BACKGROUND: Increased risk of asthma and chronic obstructive pulmonary disease has been reported in people living with human immunodeficiency virus (PLWH). Fraction of exhaled nitric oxide (FeNO) is a marker of eosinophilic airway inflammation. We assessed FeNO levels in PLWH and matched uninfected controls and investigated whether human immunodeficiency virus (HIV) status is independently associated with elevated FeNO. METHODS:FeNO was quantified by NIOX Vero and pulmonary function was assessed by spirometry in 432 PLWH from the Copenhagen Comorbidity in HIV Infection Study and in 1618 age- and sex-matched uninfected controls from the Copenhagen General Population Study. Elevated FeNO was defined as ≥25 parts per billion. Associations between FeNO and HIV status were adjusted for known potential confounders. RESULTS: Mean age of PLWH was 50.7 (standard deviation [SD], 11.1) years and 97.4% received combination antiretroviral therapy. PLWH had higher FeNO than uninfected controls (median, 17.0 [interquartile range {IQR}, 11.0-26.0] vs 13.0 [IQR, 9.0-19.0]; P < .001).
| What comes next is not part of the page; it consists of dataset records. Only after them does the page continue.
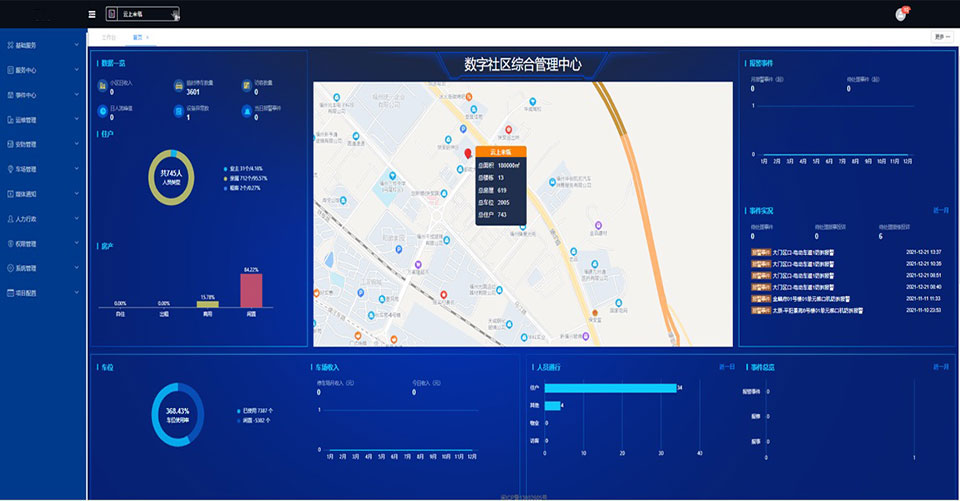Screen dimensions: 960x501
Task: Click the 系统管理 sidebar icon
Action: (x=9, y=268)
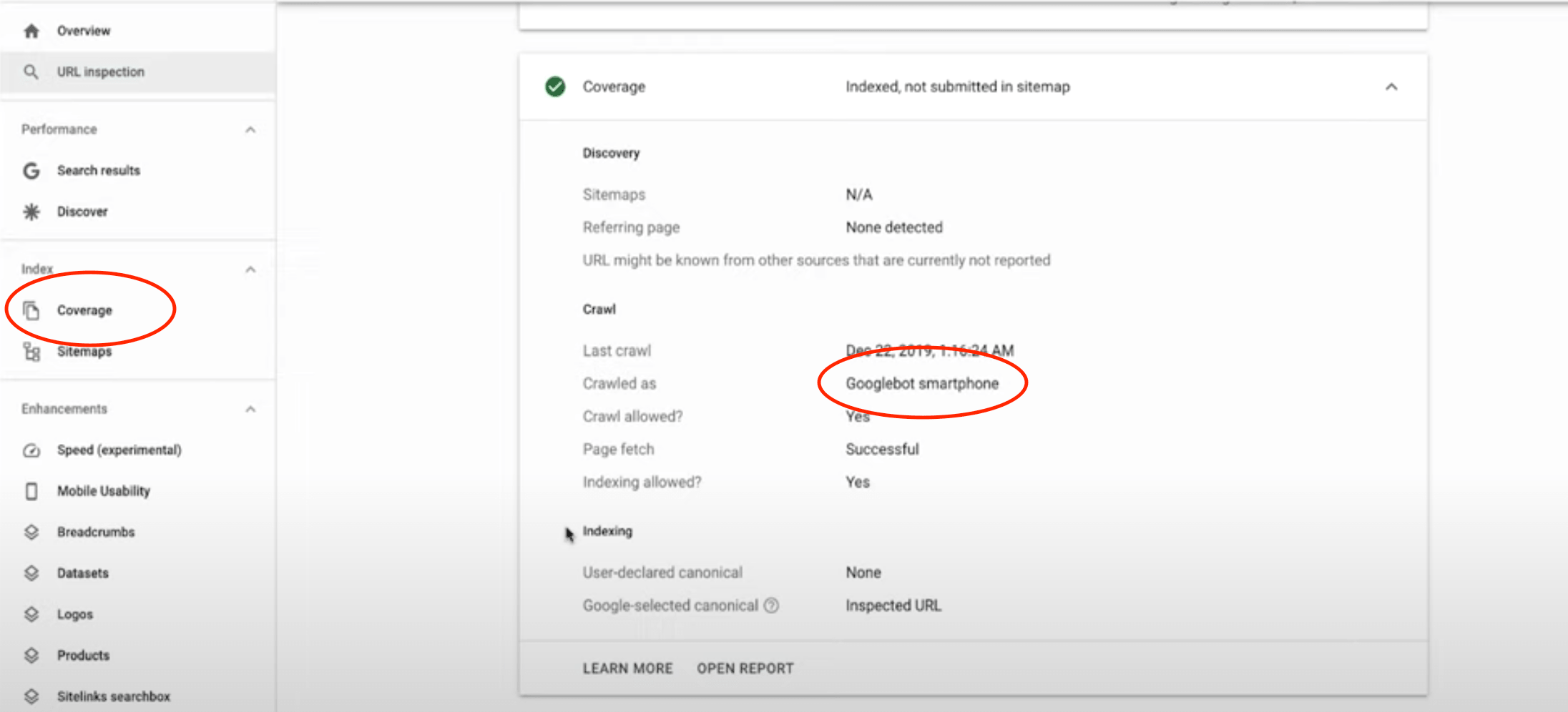This screenshot has width=1568, height=712.
Task: Collapse the Performance section
Action: point(250,130)
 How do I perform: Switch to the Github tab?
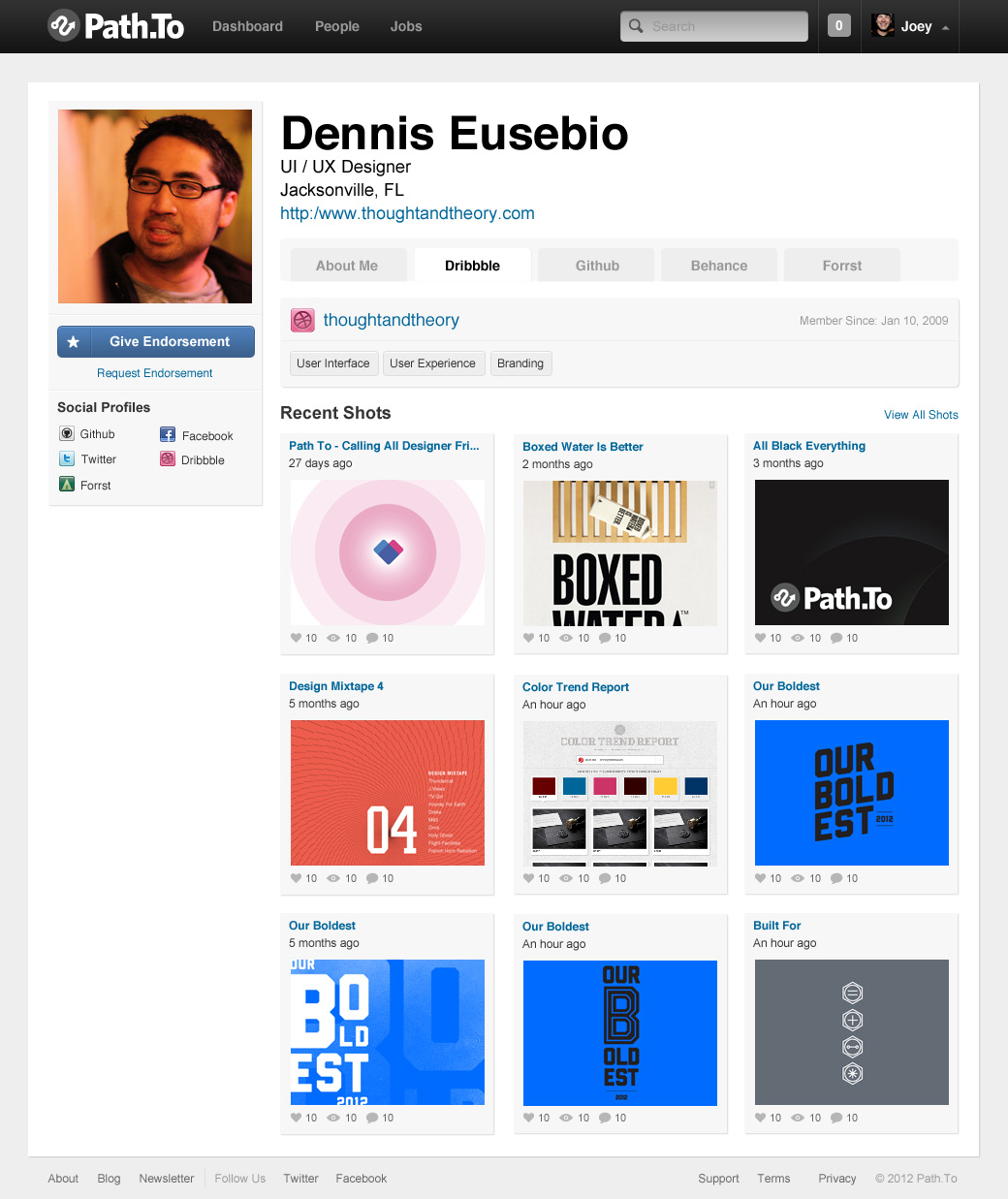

Also, PLWH had a higher prevalence of elevated FeNO than uninfected controls (27.5% vs 12.3%; P < .001). This association remained after adjusting for age, sex, height, smoking status, use of airway medication, blood eosinophils, and immunoglobulin E (adjusted OR [aOR], 3.56 [95% CI, 2.51-5.04]; P < .001). Elevated FeNO was associated with self-reported asthma (aOR, 2.65 [95% CI, 1.66-4.24]; P < .001) but not with airflow limitation (aOR, 1.07 [95% CI, .71-1.62]; P = .745). CONCLUSIONS: HIV status was independently associated with elevated FeNO, suggesting increased eosinophilic airway inflammation. The potential impact on chronic lung disease pathogenesis needs further investigation.